======== Data for review

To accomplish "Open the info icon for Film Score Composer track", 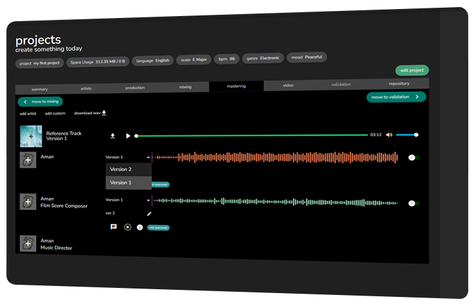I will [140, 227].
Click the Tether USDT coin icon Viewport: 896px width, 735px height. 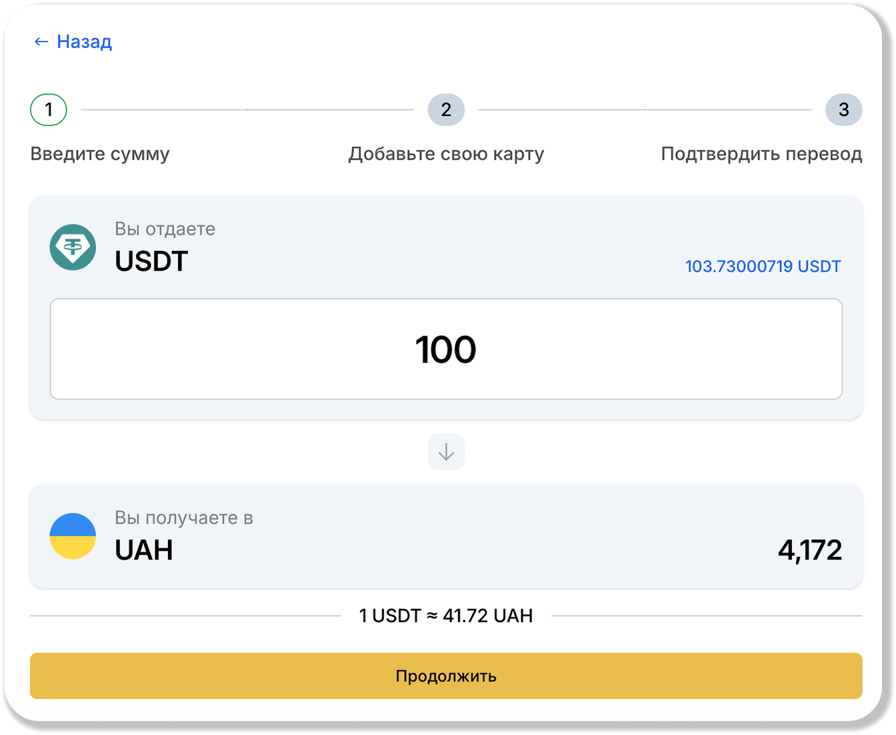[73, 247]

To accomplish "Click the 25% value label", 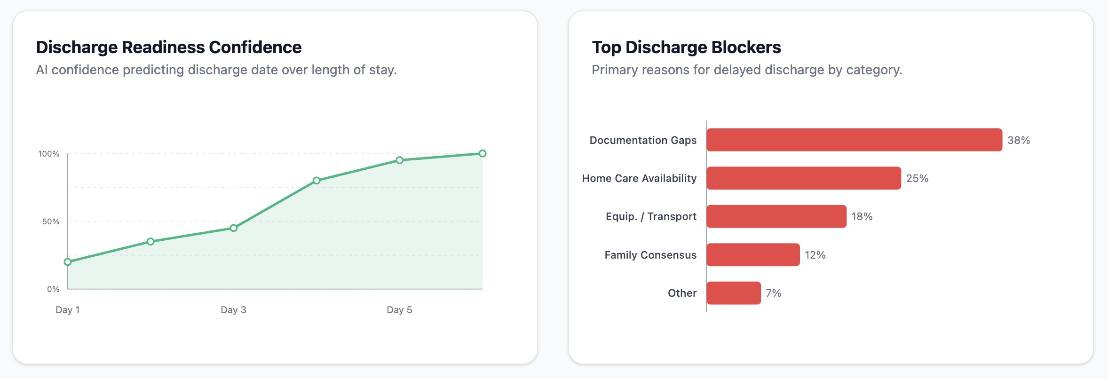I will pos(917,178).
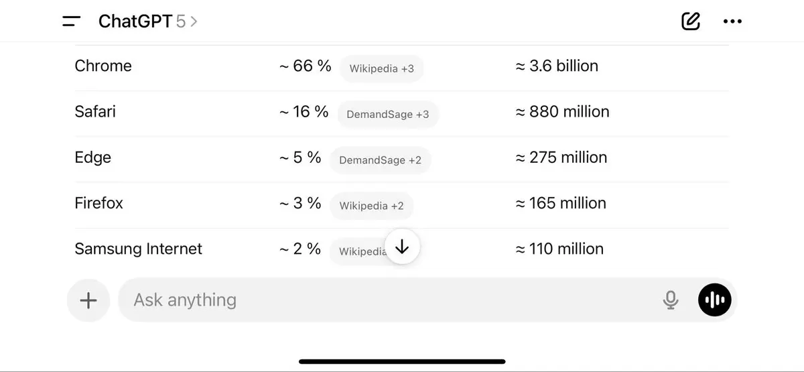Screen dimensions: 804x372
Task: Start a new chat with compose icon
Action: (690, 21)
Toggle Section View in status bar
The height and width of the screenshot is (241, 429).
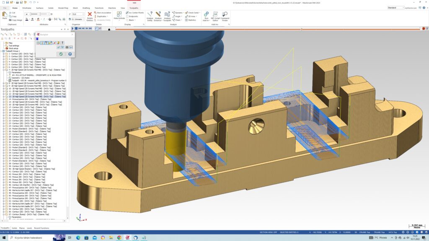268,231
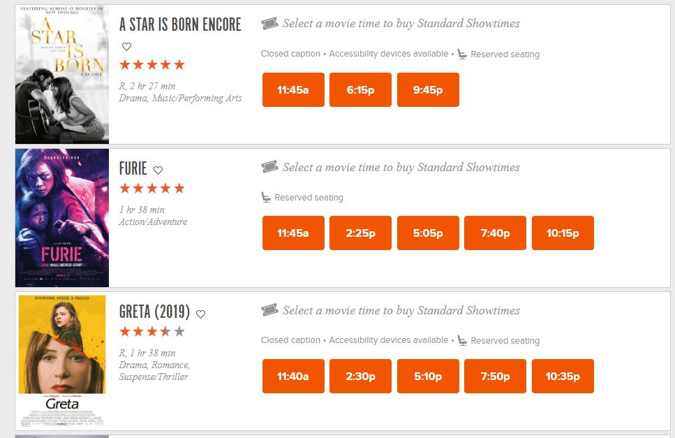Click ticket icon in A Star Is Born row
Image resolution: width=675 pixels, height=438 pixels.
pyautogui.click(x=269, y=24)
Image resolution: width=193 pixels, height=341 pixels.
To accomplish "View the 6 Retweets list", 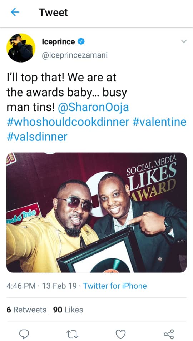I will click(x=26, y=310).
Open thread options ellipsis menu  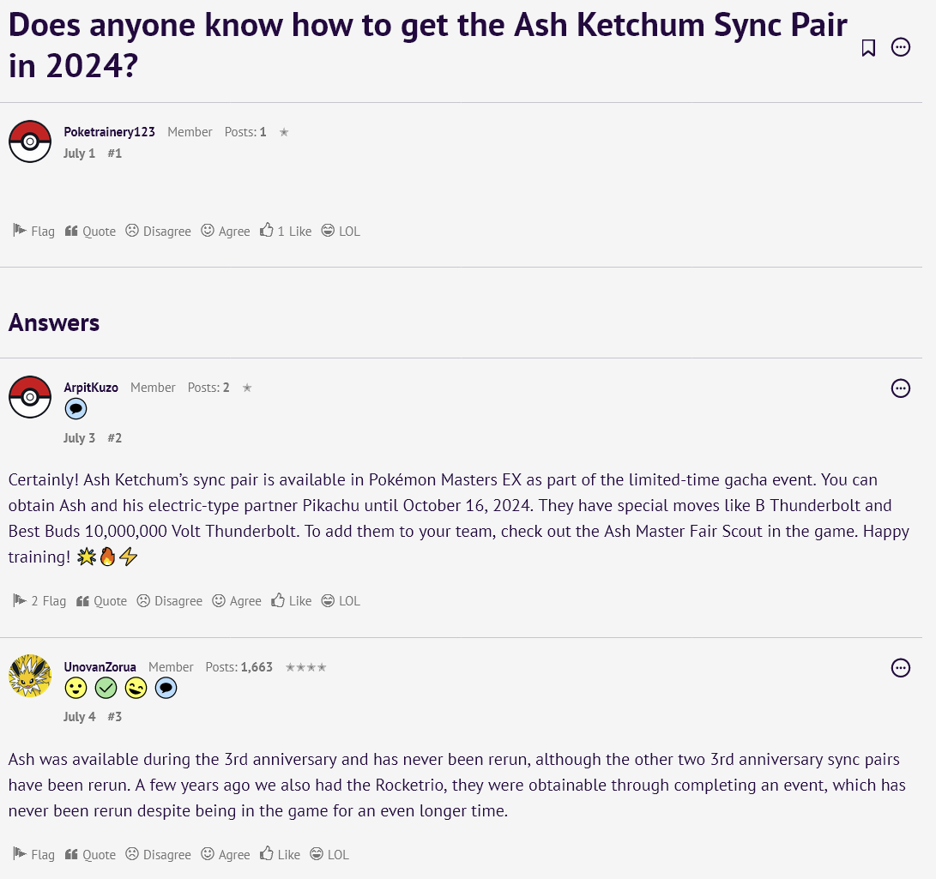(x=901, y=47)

================
======== Data for review

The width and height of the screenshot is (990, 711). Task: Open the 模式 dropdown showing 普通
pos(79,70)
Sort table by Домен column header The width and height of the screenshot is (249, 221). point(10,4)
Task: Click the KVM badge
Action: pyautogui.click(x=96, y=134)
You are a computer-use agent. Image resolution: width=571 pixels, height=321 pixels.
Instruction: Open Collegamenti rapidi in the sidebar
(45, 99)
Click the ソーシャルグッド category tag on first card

================

Work required:
In the entries above, find the line with "The height and" and the line with "Image resolution: width=193". Write out exactly those two lines and every line between them, pictures excluded.

Exercise solution:
The height and width of the screenshot is (241, 429).
268,231
Click ticket icon in A Star Is Born row
Image resolution: width=675 pixels, height=438 pixels.
pyautogui.click(x=269, y=24)
Image resolution: width=193 pixels, height=341 pixels.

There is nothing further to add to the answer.